### WHAT YOU NEED TO DO
Reproduce everything in the Golden Retriever adoption thread from "Great news! Bailey's" down to "Awesome! That's great.", replacing "forever home" with "permanent home".

### SUPPLIED PASSAGE
──────────
# ADOPTED! 17 month old Male Golden Retriever needs new home NYC area



## CAROLINA MOM (May 12, 2009)

Beautiful boy, I'm sure it won't be too long before he has a family of his own.


----------



## Jax's Mom (Oct 16, 2009)

Got an update from Bailey's foster Mom. He is truly a special pup that any family would be VERY LUCKY to have. He is a medium energy dog that calms easily. He knows basic commands well and heals during walks. He loves to go for long walks! He went to an outdoor restaurant with his foster Mom and foster sibling and sat so well behaved during the meal (outdoor seating). He ignores family cat. Street noises, car, trucks, people, children running do not phaze this boy one bit. (He was raised with cat, dog and children). He really loves his toys, antlers and bully sticks. He is FAMILY READY! please spread the word so he may find the perfect home!


----------



## CAROLINA MOM (May 12, 2009)

Bumping up, this boy sounds fantastic!


----------



## CAROLINA MOM (May 12, 2009)

Bailey is a handsome boy, he would make a wonderful companion for someone. 

If you're interested in adopting Bailey, contact:

*[email protected] or call @ 347 776 1704. *

*Application, ref checks and home visit applies. Small fee to cover any vetting costs.
*


----------



## Karen519 (Aug 21, 2006)

*Bailey*

Bailey is a gorgeous boy! Whoever gets him will be VERY LUCKY!!


----------



## CAROLINA MOM (May 12, 2009)

Anyone interested in adopting Bailey?

If you are contact:

*[email protected] or call @ 347 776 1704. 

Application, ref checks and home visit applies. Small fee to cover any vetting costs

*


----------



## MercyMom (Dec 19, 2011)

:crossfingHoping Bailey will find a nice home. I think it's awful when dog owners fall on hard times and have to give up their dogs.  I am sure the right home will be found for Bailey.


----------



## CAROLINA MOM (May 12, 2009)

Anyone interested in adopting Bailey?

If you are contact:

*[email protected] or call @ 347 776 1704. 

Application, ref checks and home visit applies. Small fee to cover any vetting costs*


----------



## Karen519 (Aug 21, 2006)

*Jax Mom*



CAROLINA MOM said:


> Bailey is a handsome boy, he would make a wonderful companion for someone.
> 
> If you're interested in adopting Bailey, contact:
> 
> ...


Any update on Bailey?


----------



## HolDaisy (Jan 10, 2012)

He's beautiful, really hope he finds a loving home soon!


----------



## GoldenMum (Mar 15, 2010)

Great news! Bailey's foster Mom has decided that Bailey has found his forever home with her. Congrats to Bailey and his wonderful Mom!


----------



## diane0905 (Aug 20, 2010)

Awesome! That's great.


----------



## HolDaisy (Jan 10, 2012)

Great news!


----------
──────────
### DATA
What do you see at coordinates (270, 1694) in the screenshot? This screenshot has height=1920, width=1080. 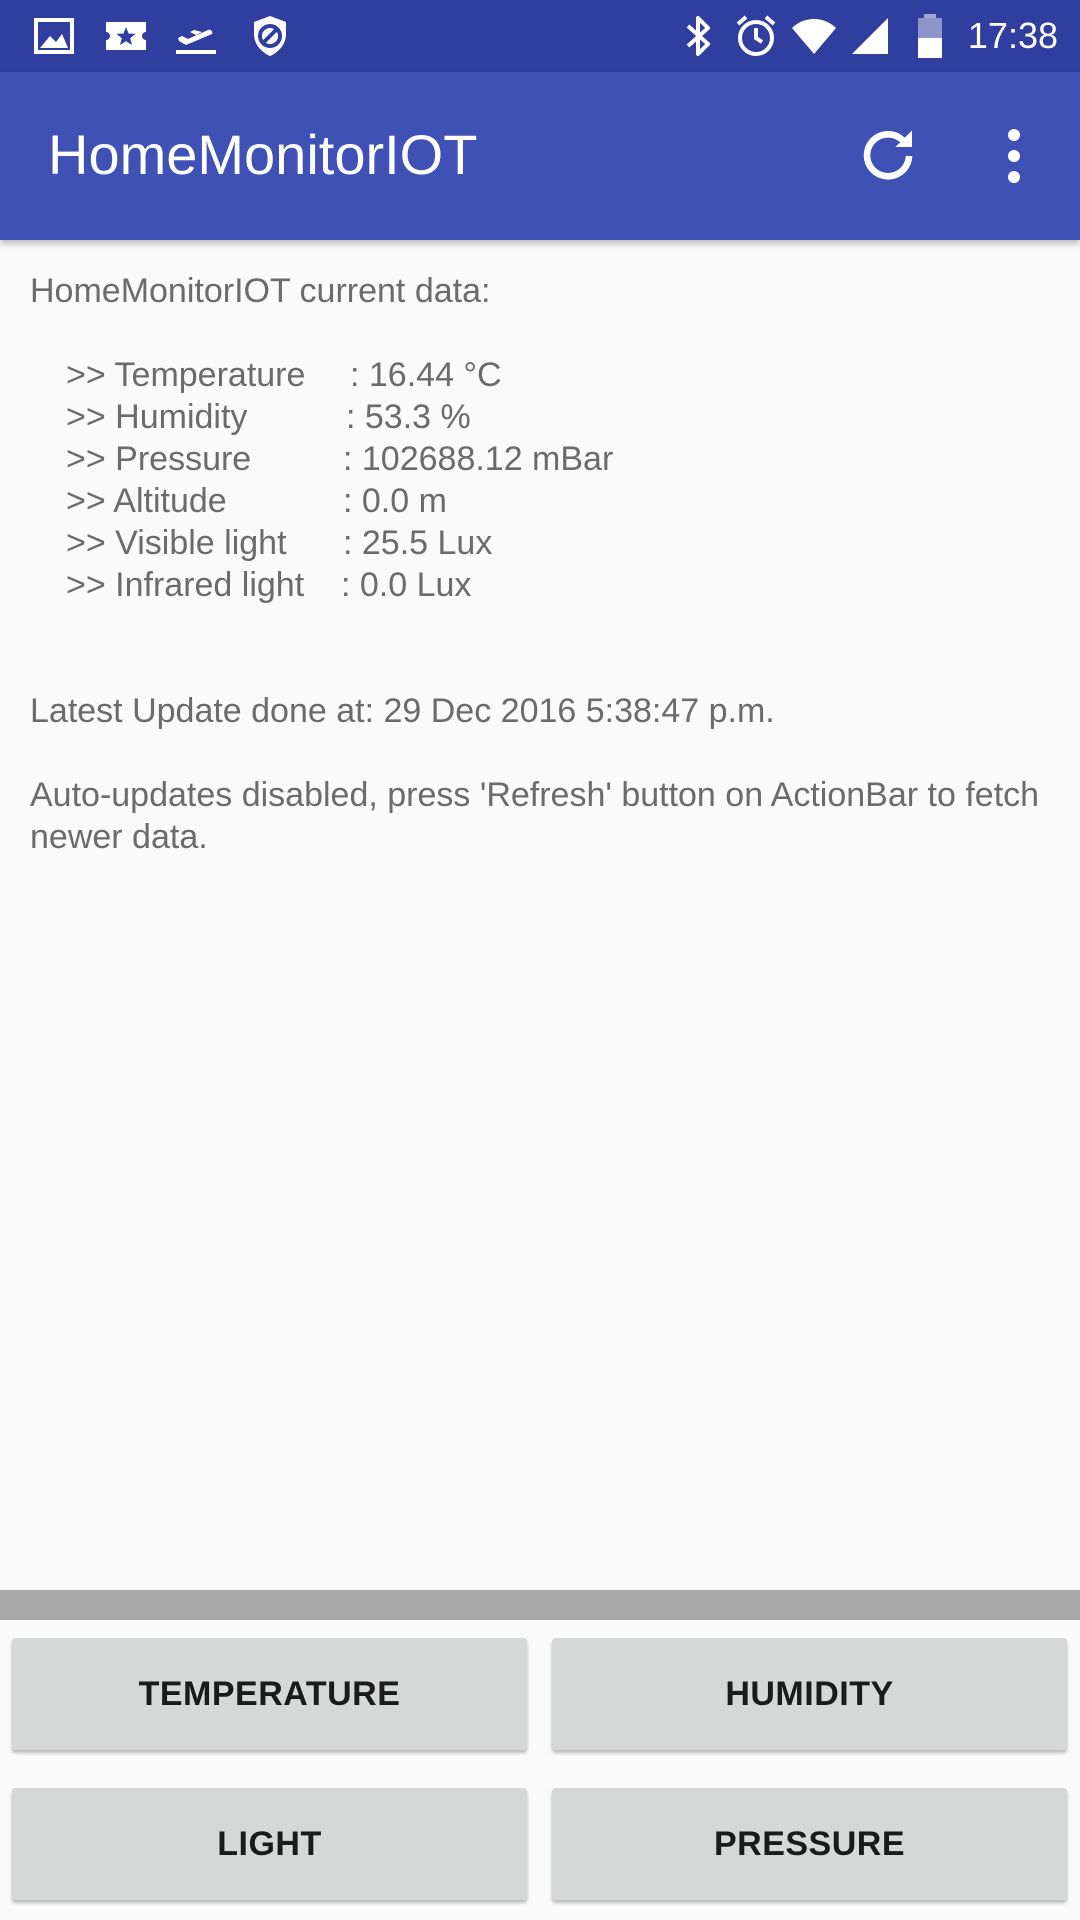 I see `temperature-button: TEMPERATURE` at bounding box center [270, 1694].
──────────
### TASK ANSWER
Great news! Bailey's foster Mom has decided that Bailey has found his permanent home with her. Congrats to Bailey and his wonderful Mom!


----------



## diane0905 (Aug 20, 2010)

Awesome! That's great.